→ **Task brief**: Set down exactly the lines below between the line holding "Repair Café (1181, 22)" and the line holding "Junge SONNE (1080, 22)", inclusive; no other line belongs in the answer.

→ **Data**:
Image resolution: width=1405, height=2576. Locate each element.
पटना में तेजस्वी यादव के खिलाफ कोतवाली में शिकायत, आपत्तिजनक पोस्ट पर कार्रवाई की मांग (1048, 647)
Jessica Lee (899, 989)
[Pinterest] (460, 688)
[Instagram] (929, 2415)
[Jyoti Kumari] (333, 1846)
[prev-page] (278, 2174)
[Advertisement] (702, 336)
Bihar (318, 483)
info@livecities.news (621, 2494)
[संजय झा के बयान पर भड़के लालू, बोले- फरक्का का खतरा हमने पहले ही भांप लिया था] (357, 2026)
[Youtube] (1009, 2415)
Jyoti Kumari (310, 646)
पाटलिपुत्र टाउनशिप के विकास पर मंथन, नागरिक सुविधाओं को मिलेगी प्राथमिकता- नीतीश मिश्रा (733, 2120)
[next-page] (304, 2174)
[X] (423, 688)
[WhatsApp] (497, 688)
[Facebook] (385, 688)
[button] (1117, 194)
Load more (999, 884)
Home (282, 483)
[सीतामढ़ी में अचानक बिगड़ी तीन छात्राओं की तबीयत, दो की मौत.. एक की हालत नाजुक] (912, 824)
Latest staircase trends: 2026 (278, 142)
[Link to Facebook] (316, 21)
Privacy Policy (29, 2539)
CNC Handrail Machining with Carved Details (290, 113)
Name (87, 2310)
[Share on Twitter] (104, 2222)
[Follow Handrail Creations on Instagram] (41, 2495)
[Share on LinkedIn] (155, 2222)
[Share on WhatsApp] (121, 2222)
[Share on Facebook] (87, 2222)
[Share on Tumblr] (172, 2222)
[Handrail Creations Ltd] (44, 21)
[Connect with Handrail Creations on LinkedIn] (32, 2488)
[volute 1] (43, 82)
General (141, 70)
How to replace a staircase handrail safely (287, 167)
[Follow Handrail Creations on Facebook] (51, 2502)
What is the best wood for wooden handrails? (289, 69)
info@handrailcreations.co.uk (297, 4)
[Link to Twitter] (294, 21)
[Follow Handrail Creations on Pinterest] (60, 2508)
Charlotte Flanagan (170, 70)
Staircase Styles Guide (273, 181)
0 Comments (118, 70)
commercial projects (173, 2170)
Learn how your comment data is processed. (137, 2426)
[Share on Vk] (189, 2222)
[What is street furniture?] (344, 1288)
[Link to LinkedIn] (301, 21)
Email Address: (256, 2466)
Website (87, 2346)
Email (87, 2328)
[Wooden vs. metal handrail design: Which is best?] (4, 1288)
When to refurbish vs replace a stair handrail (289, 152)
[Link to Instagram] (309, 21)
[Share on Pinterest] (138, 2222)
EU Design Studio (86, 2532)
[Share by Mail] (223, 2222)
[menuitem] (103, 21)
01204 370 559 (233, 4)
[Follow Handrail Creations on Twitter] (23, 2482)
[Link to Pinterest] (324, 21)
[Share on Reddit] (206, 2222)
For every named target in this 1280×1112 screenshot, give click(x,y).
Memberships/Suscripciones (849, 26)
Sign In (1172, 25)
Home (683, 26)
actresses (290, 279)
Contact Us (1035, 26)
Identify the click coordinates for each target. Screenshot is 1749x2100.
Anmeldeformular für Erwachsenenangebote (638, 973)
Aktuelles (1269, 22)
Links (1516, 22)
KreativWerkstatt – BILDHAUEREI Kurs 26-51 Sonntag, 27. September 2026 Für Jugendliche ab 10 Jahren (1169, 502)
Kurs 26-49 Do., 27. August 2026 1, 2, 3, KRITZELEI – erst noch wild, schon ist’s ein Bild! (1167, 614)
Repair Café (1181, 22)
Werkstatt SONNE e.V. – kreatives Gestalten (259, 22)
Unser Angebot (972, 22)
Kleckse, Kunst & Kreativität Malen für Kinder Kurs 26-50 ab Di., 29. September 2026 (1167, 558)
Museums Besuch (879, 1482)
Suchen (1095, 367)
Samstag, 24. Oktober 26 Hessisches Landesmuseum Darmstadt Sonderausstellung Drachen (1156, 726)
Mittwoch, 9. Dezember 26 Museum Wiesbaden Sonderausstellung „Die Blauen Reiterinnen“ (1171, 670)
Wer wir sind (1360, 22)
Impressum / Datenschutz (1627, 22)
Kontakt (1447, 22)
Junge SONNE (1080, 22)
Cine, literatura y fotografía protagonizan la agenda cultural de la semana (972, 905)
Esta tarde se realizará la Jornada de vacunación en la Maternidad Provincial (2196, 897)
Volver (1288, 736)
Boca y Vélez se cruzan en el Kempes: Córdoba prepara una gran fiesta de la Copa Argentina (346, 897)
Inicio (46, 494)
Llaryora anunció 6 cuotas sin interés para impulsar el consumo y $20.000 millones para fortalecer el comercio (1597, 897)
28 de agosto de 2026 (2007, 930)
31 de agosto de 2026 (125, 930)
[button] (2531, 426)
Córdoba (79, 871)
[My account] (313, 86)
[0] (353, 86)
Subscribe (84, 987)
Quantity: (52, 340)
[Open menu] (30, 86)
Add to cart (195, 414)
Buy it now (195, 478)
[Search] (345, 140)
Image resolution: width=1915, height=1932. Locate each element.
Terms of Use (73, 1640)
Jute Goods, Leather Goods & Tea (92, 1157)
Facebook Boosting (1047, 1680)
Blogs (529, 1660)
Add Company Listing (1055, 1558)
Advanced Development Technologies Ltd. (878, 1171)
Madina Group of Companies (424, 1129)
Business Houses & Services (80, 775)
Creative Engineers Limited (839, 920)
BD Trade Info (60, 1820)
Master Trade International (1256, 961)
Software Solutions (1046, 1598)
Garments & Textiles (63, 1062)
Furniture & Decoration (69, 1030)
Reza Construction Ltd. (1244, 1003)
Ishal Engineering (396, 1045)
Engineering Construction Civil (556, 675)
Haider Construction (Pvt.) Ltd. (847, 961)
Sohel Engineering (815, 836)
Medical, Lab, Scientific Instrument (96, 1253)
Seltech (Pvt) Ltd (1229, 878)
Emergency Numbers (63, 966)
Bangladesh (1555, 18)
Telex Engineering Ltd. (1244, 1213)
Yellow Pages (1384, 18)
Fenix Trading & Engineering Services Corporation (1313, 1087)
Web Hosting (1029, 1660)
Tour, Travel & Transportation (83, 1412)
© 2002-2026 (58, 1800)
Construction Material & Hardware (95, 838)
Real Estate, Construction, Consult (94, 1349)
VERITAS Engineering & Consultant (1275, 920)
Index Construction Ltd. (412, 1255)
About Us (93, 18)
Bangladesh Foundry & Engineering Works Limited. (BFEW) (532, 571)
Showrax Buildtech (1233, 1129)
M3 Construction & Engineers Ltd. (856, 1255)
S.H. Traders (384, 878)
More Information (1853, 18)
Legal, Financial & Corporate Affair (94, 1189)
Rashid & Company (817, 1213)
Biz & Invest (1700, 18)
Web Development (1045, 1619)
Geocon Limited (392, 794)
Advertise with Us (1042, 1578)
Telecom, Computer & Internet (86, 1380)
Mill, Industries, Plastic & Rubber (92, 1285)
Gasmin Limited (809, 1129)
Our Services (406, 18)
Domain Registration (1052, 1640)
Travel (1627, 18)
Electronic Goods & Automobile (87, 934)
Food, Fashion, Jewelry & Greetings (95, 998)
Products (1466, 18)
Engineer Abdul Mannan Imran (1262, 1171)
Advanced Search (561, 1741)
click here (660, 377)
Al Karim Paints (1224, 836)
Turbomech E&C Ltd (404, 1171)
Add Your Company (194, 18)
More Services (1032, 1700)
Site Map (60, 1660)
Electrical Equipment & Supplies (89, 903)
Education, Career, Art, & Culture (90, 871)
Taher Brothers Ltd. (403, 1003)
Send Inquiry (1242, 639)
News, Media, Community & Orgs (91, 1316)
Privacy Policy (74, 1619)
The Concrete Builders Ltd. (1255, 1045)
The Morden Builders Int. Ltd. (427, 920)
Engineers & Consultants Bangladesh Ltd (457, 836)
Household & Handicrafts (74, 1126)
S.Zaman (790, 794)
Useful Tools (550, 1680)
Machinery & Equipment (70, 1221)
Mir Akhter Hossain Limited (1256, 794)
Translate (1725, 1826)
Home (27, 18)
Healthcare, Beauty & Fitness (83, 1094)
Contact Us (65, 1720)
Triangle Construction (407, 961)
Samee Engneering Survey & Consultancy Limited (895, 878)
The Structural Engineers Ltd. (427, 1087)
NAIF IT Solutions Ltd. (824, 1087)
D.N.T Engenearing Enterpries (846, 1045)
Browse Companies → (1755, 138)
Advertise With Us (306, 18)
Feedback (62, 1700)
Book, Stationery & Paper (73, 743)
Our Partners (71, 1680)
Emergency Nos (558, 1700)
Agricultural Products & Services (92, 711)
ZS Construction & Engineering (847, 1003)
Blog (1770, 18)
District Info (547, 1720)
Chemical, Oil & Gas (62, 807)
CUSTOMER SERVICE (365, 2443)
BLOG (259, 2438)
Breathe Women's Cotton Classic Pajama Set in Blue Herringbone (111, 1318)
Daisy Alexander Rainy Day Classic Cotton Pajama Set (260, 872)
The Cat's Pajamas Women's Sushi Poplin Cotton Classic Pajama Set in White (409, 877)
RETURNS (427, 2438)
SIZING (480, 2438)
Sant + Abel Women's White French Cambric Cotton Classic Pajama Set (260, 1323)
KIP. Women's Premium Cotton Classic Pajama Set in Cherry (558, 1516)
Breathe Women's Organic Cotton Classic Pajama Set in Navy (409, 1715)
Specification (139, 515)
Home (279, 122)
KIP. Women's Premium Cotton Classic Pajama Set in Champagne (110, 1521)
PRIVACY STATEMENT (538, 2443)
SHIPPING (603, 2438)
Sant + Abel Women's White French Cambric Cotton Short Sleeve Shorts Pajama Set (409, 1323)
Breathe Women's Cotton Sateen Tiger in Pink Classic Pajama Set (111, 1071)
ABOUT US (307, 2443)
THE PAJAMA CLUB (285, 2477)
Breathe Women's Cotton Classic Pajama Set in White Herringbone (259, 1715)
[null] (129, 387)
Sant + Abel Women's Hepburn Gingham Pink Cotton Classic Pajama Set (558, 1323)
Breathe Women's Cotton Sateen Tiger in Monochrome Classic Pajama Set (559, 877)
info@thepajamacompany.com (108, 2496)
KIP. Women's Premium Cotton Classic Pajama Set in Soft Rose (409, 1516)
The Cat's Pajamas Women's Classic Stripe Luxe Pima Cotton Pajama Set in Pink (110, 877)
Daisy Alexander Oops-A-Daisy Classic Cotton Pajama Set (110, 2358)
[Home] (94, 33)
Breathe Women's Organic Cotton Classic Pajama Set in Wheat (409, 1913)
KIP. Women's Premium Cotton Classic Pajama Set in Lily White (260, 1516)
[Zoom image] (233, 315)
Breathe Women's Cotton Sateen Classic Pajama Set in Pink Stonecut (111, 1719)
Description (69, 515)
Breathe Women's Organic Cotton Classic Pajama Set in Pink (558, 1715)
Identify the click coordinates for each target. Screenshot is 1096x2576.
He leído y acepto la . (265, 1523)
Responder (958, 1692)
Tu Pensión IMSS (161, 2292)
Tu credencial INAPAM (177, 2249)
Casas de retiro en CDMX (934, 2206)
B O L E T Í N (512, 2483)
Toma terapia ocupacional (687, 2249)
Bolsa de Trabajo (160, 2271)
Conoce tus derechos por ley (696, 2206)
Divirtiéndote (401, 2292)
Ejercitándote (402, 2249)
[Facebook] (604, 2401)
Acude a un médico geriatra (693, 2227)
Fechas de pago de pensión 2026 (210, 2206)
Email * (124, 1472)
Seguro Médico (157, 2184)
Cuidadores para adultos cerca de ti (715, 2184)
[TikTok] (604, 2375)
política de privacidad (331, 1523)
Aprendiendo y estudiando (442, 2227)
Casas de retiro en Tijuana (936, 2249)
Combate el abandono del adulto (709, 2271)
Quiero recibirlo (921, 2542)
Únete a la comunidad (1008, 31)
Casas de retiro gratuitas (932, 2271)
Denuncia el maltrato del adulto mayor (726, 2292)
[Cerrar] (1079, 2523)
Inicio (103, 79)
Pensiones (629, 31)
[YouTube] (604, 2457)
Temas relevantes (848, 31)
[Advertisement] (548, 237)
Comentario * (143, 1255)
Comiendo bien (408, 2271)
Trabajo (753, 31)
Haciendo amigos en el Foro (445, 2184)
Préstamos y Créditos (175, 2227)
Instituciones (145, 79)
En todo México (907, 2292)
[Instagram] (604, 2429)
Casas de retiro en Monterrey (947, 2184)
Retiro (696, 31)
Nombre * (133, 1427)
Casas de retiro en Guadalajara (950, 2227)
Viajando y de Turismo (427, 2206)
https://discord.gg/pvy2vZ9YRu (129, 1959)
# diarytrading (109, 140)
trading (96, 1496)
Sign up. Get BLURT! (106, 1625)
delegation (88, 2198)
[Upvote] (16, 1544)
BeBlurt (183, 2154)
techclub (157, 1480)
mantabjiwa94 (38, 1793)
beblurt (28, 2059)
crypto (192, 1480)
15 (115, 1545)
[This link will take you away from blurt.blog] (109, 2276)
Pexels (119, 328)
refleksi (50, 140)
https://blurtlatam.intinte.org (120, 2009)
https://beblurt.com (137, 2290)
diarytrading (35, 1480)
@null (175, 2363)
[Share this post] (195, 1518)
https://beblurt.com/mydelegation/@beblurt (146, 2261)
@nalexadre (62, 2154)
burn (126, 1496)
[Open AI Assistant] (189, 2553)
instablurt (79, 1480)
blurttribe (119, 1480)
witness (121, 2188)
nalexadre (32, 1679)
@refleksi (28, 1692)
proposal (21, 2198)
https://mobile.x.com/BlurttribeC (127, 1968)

→ **Output for this task**:
Repair Café (1181, 22)
Werkstatt SONNE e.V. – kreatives Gestalten (259, 22)
Unser Angebot (972, 22)
Kleckse, Kunst & Kreativität Malen für Kinder Kurs 26-50 ab Di., 29. September 2026 (1167, 558)
Museums Besuch (879, 1482)
Suchen (1095, 367)
Samstag, 24. Oktober 26 Hessisches Landesmuseum Darmstadt Sonderausstellung Drachen (1156, 726)
Mittwoch, 9. Dezember 26 Museum Wiesbaden Sonderausstellung „Die Blauen Reiterinnen“ (1171, 670)
Wer wir sind (1360, 22)
Impressum / Datenschutz (1627, 22)
Kontakt (1447, 22)
Junge SONNE (1080, 22)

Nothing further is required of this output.